Bugün menü olarak makarna yapmaya karar verdim çorba malzemesi varsa bide çorba yapsam yeterde artardı bize anlayacağınız şu zenginlerin onlarca yemekleri bir günde olmasına rağmen begenmeyip yememek gibi bi şansımız yoktu. Belki bende zengin olup öyle evlerde yaşamak isterdim ama şimdi böyle olmak benim için daha iyiydi en azından yemeklerin değerini biliyor ne zorluklarla çalışılıpda onlar alınıyor onu biliyordum. O yemekler hep ziyan oluyordu onlar zenginliklerinden gotleri havaya kalmış fakirleri ezmekle kendilerine yükümlü insanlardı.
Mahallemdeki arkadaşlarım anlatırdı da inanmazdım hep zenginlerin kotu olduklarını insanları ezmeye çalıştıklarını söylerdi ama ben inanmazdım. İnanmak istemezdim ama şimdi hak veriyorum ona.Hemen suyu koydum ve makarnayı pişirdim. Ardından küçük bi tencere azıcık en azından bize yetecek kadar çorba yaptım. Aradan yarım saat geçti ki ilk olarak yorgun argın olan ama elinden içki şişesini düşürmeyen babam geldi.
Babamı severdim, bizim için ekmek parası kazandığı için ama o hic beni o kadar içten sevmezdi hatta bazen canı sıkıldığında beni döverdi bazen ona hak veriyorum yorgunluğunu benden çıkarıyo insanların ona çektirdiklerini derdim ama canım çok fazla yanıyordu artık. Dayanacak gücüm kalmamıştı sanki. Her yerim yara bere içindeydi.
Ona hoş geldin yaptıktan sonra hemen yere sofrayı kurdum evet bi yemek masamız bile yoktu. Tabakları falan sofraya dizdikten sonra kendime ait rutubetli küçücük odama geçtim annemin gelmesine henüz bi saat vardı o gelene kadar çalışmadığım derslerime baktım bu sene bi bakıma benim için çok önemliydi çünkü hayatımın bi kısmını belirleyecek sınava üniversite sınavına girecektim.

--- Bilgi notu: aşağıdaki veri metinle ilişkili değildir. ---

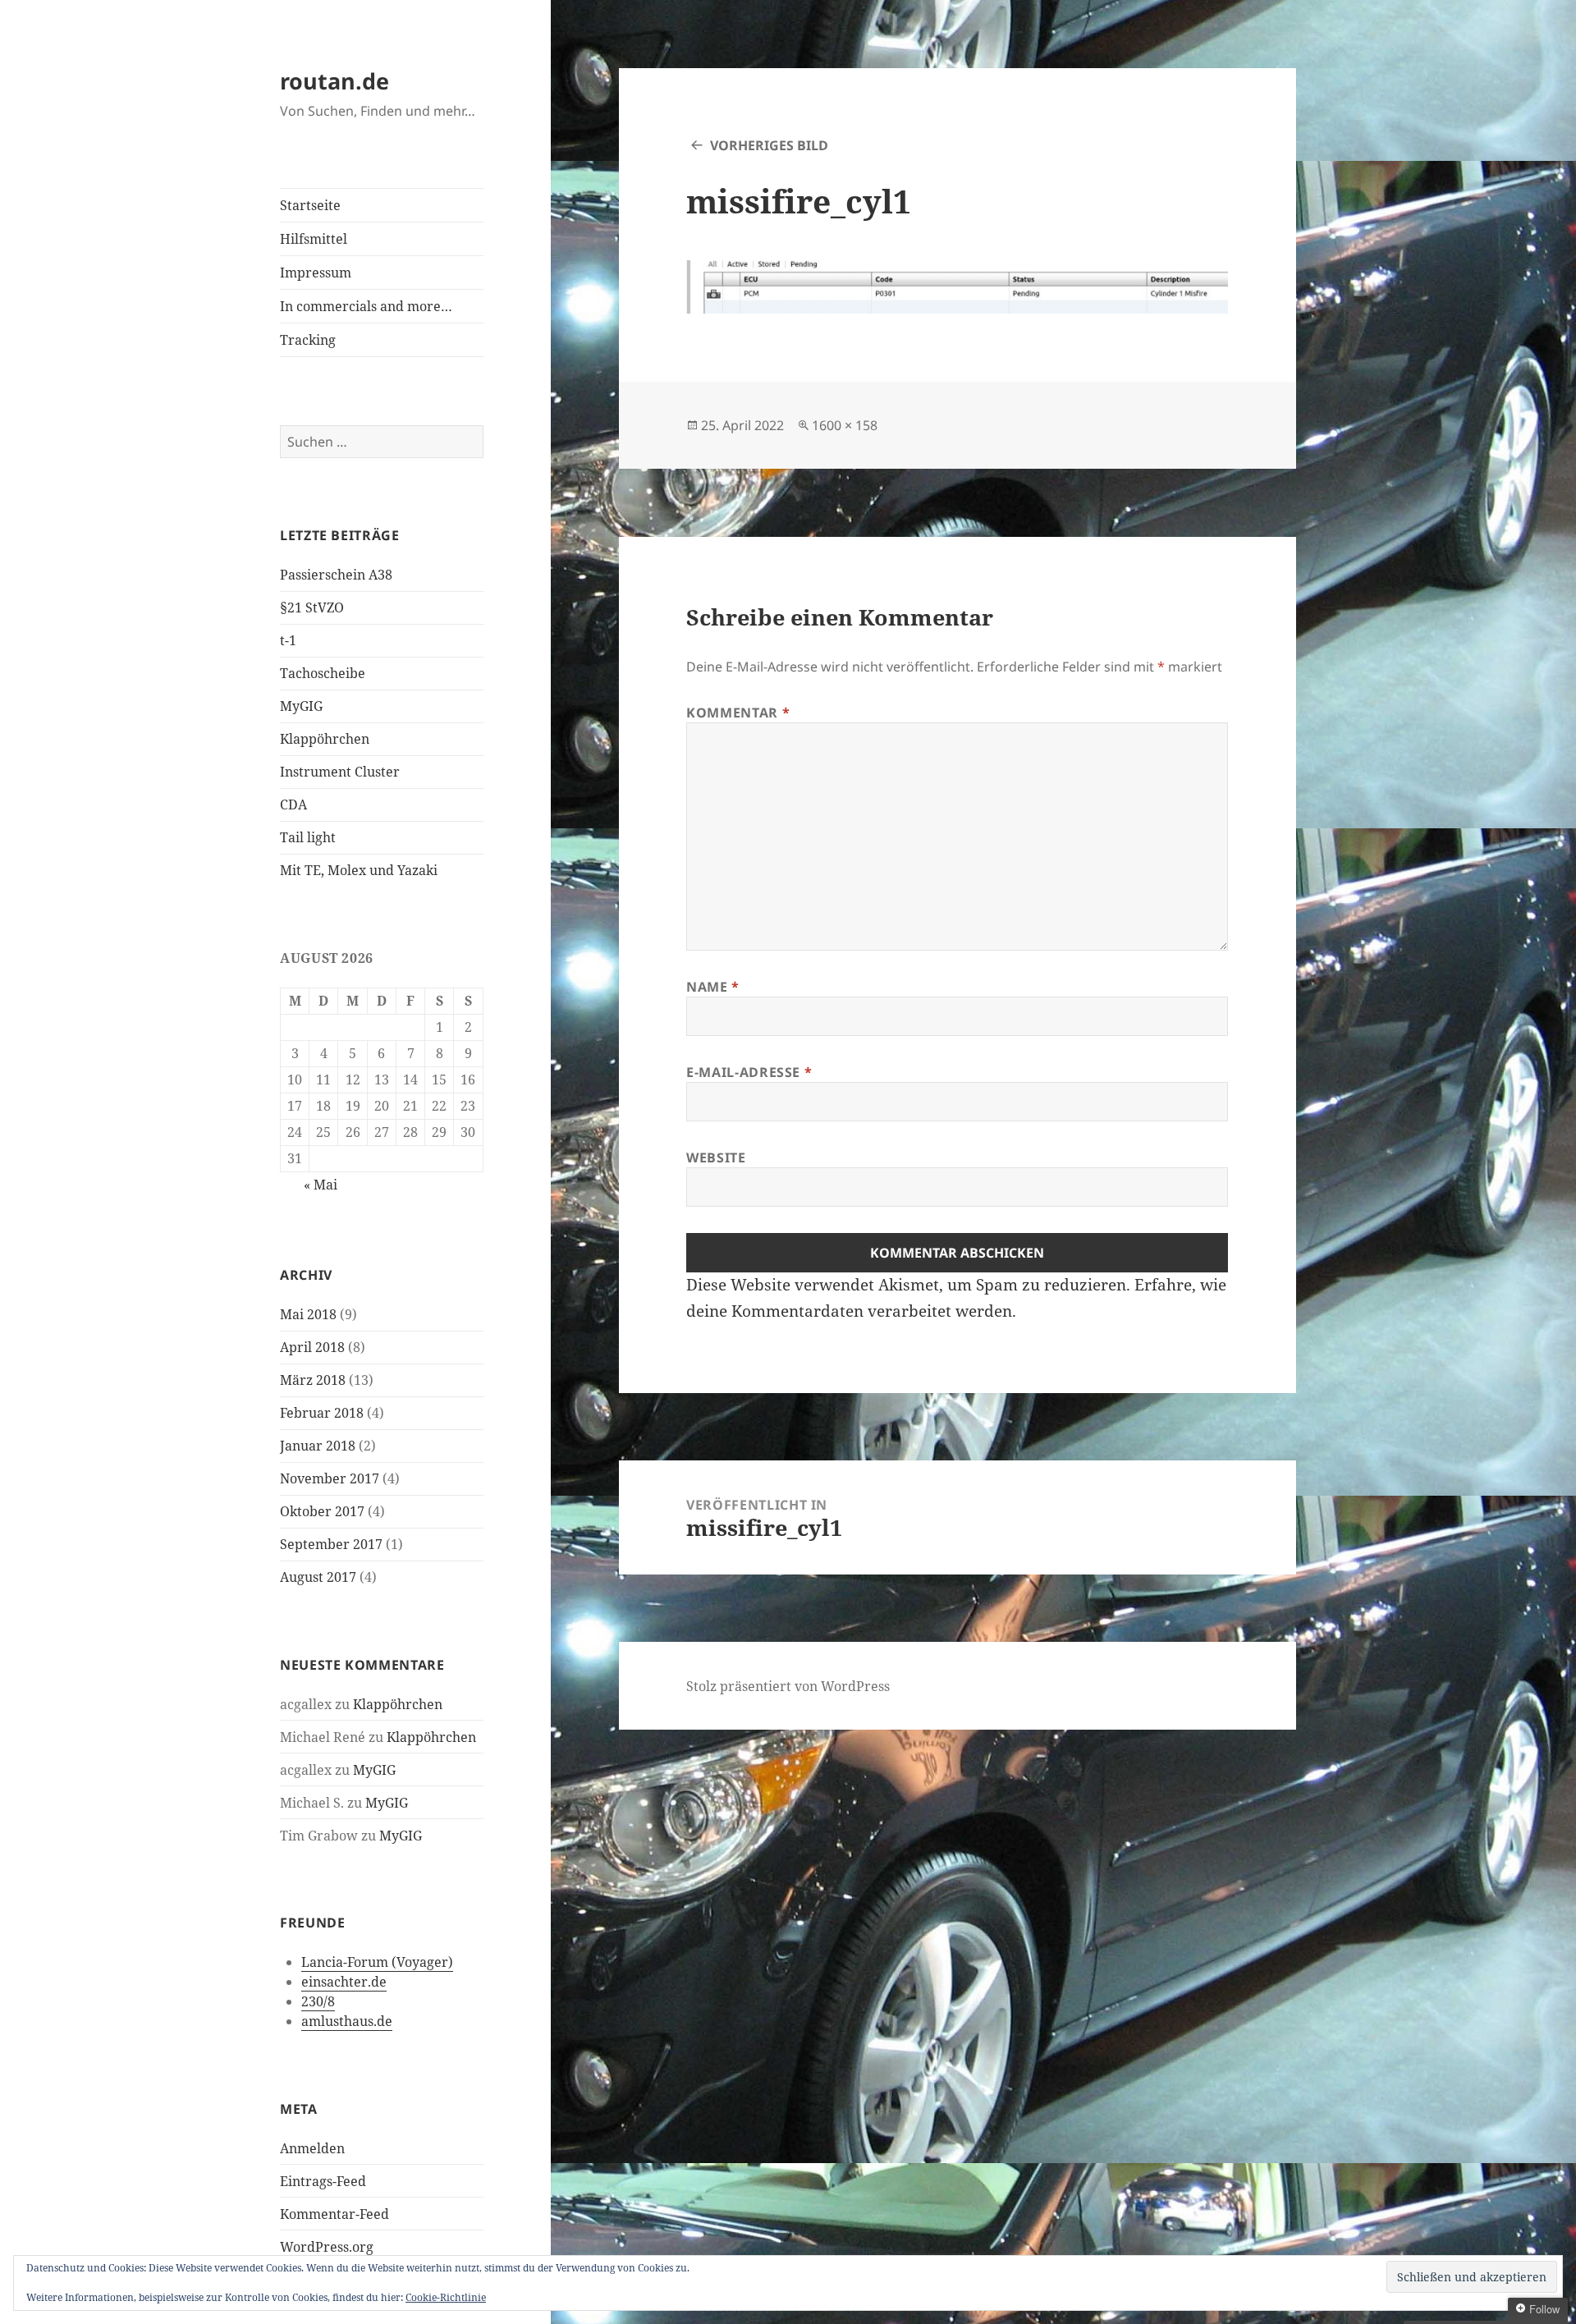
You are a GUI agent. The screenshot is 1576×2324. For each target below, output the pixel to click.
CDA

Kazanırmıydım hiç bilmiyorum çünkü çalışacak vakitim yoktu benim.
Ama hayallerim vardı. Okumak istiyordum doktor olmak istiyor hayat kurtarmak istiyordum.

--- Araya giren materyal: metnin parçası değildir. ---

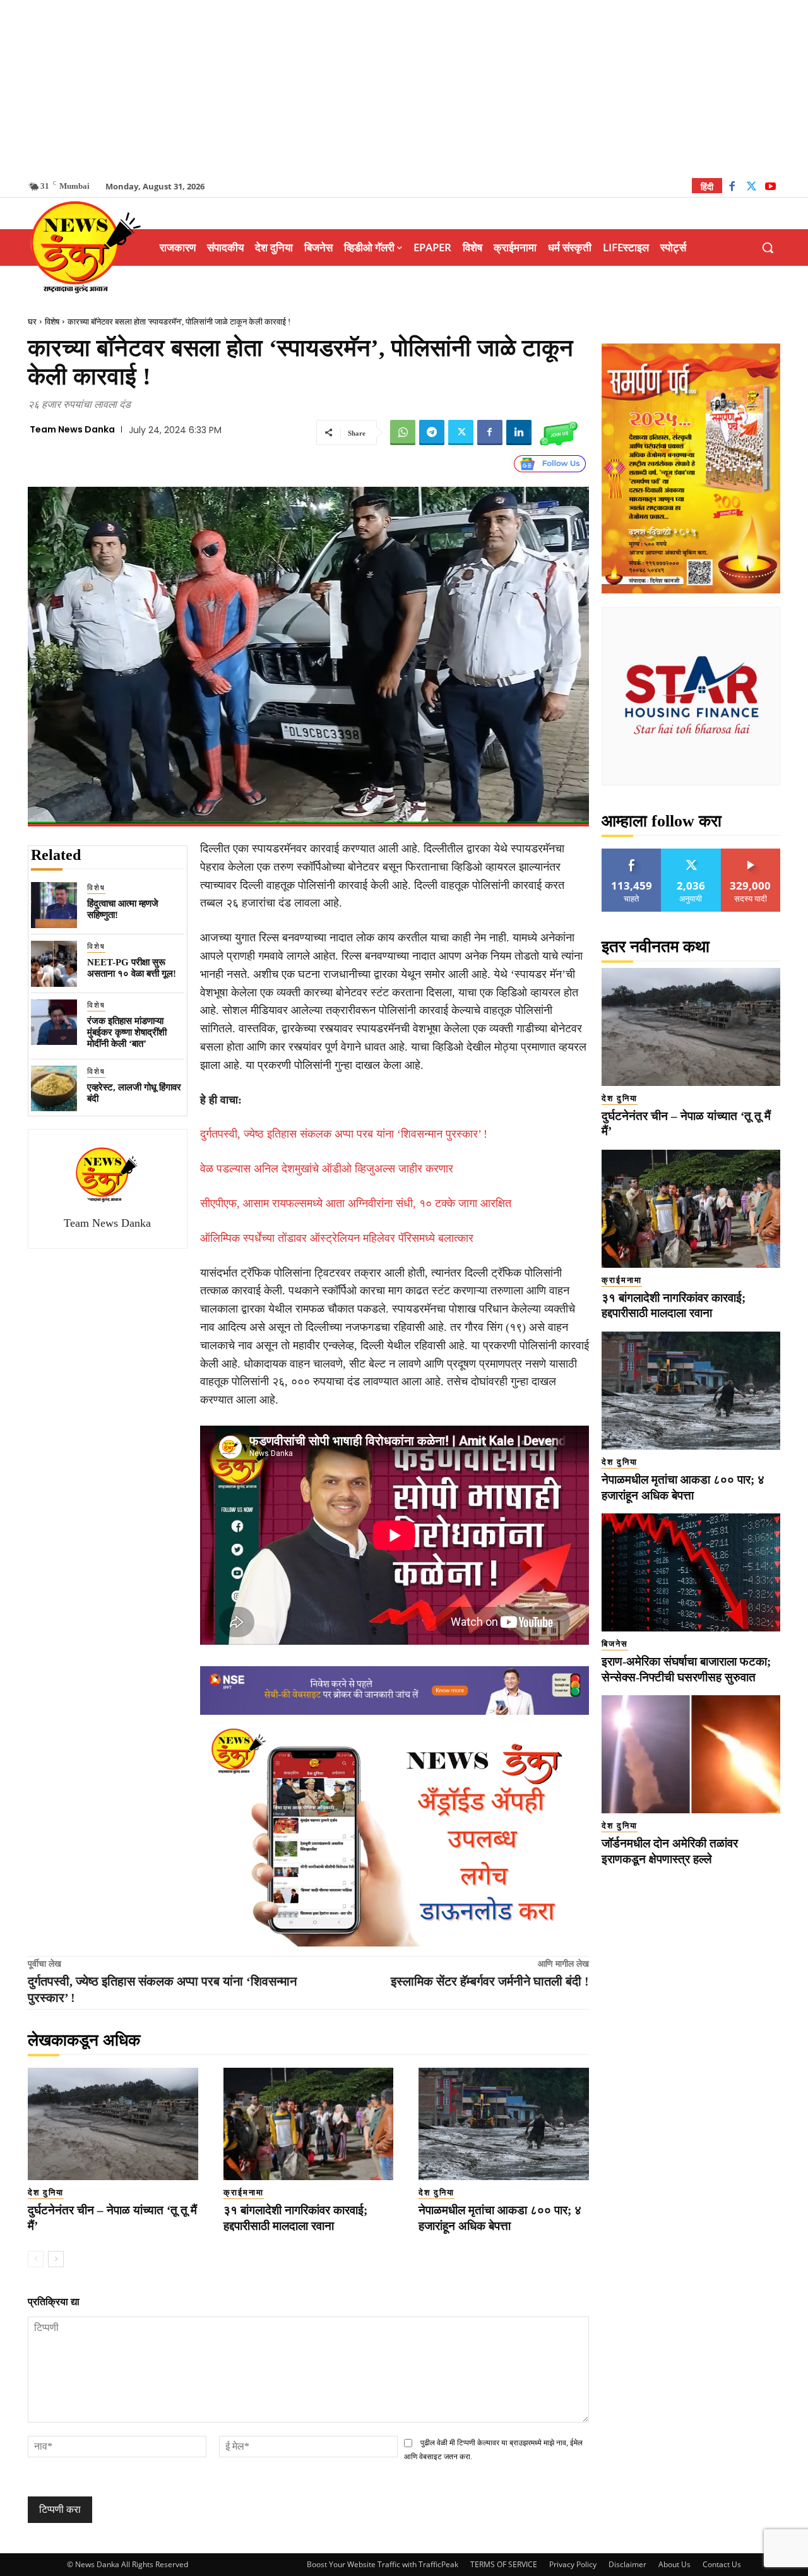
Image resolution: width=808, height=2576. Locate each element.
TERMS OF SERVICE (503, 2564)
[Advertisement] (404, 88)
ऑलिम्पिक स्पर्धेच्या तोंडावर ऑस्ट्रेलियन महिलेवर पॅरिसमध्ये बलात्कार (336, 1238)
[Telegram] (431, 432)
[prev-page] (36, 2259)
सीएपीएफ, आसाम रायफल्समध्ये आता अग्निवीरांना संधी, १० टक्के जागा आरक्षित (355, 1203)
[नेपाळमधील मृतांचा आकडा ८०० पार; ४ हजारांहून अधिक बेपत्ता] (504, 2124)
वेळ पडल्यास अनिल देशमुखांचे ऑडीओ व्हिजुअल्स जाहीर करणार (326, 1168)
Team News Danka (72, 429)
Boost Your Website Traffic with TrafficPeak (382, 2564)
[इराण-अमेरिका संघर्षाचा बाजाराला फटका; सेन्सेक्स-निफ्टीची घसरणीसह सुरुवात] (691, 1572)
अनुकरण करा (691, 853)
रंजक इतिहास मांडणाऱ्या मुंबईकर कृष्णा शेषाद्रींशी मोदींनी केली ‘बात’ (127, 1032)
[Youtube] (770, 188)
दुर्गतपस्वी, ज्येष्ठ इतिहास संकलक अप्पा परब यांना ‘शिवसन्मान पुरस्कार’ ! (343, 1134)
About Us (674, 2564)
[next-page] (56, 2259)
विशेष (52, 321)
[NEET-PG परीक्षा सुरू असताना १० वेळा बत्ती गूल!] (54, 964)
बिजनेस (615, 1644)
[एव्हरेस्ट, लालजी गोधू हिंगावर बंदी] (54, 1089)
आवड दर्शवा (631, 853)
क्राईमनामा (243, 2192)
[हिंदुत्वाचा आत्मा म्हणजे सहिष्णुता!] (54, 905)
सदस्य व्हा (751, 853)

Odama girince hic vakit kaybetmeden okuldaki derste yaptıklarımızı gözden geçirdim.
Aradan ne kadar geçti bilmiyorum zil çaldı ben duymamışım taki babamın gelip niye kapıya bakmiyosun diye döverek uyandırmasına kadar.
Annem gelmişti ama ben ders çalışırken uykuya dalmıştım ve herkes gibi öpülerek şefkatle uyandırılmak yerine dövülerek uyandırılıyordum.

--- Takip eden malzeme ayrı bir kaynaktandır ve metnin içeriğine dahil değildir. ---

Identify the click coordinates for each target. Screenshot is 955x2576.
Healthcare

Hemen babamın elinden kaçtım ve kapıyı açtım bu sırada ne ara ağladığımı anca annemin eve girip sen niye ağlıyosun diyene kadar anlamamıştım.
Hissizleşmiştim artık.
Çok yorulduğum için anneme hoş geldin yapıp bi an önce 7-8 saat te olsa uzaklaşmam lazımdı bu hayattan.Bağırmak istiyordum bağırıyorum ama duyan kimse yoktu. Bir gün daha böyle bitiyordu işte.